RunPod Serverless: Deploy Any AI Model as an API in 30 Minutes
You don't need a GPU server humming in the background 24/7 to serve an AI model. RunPod Serverless gives you a queue-backed GPU endpoint that scales to zero when idle and spins up on demand. Here's how it actually works.
I've deployed a handful of AI models in production over the past year — Whisper for transcription, Flux for image generation, a few fine-tuned LLMs. The common theme: most of them get used in bursts. Someone hits the endpoint, jobs run, then it's quiet for a while. Paying for an always-on GPU for that pattern is wasteful. RunPod Serverless is the answer to that problem.
What RunPod Serverless actually is
Serverless on RunPod is a queue-based GPU endpoint. You write a Python handler function, package it in a Docker image, and RunPod handles the rest: worker lifecycle, job queuing, scaling, and billing by the second. You pay only for actual compute time — when no jobs are running, cost is zero.
Jobs come in through two endpoints:
- /run — async. Submits the job, returns a job ID immediately. You poll
/status/<id>for results. Results are retained for 30 minutes. - /runsync — waits for the result inline (up to 90 seconds by default, configurable up to 300 seconds). Use this for fast models or impatient callers. Results retained for 1 minute.

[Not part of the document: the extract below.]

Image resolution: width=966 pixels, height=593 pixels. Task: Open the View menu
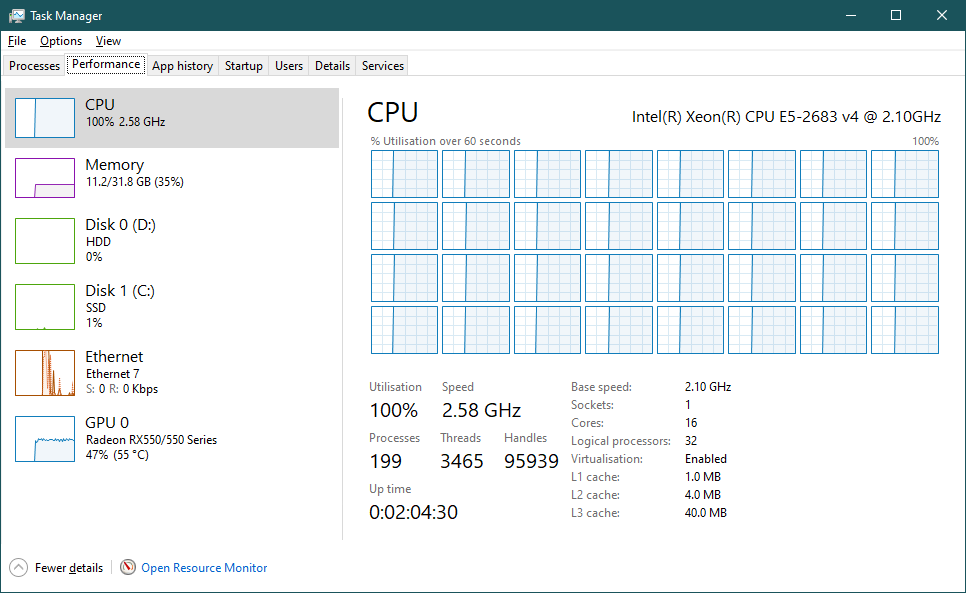point(108,41)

- /stream — for handlers that
yieldtokens progressively (LLMs, etc.).
There's also a load-balanced endpoint type for direct HTTP routing without a queue, which is better for low-latency real-time inference and custom REST APIs.
The handler pattern
This is the most important thing to understand: load your model outside the handler function. Workers are initialized once and then handle many jobs. If you load the model inside the handler, you pay for model loading on every single request.
import runpod
from transformers import pipeline
# Model loads ONCE when the worker starts
# Stays in memory across all subsequent jobs
transcriber = pipeline(
"automatic-speech-recognition",
model="openai/whisper-large-v3",
device="cuda"
)
def handler(job):
job_input = job["input"]
audio_url = job_input["audio_url"]
result = transcriber(audio_url)
return {"transcription": result["text"]}
runpod.serverless.start({"handler": handler})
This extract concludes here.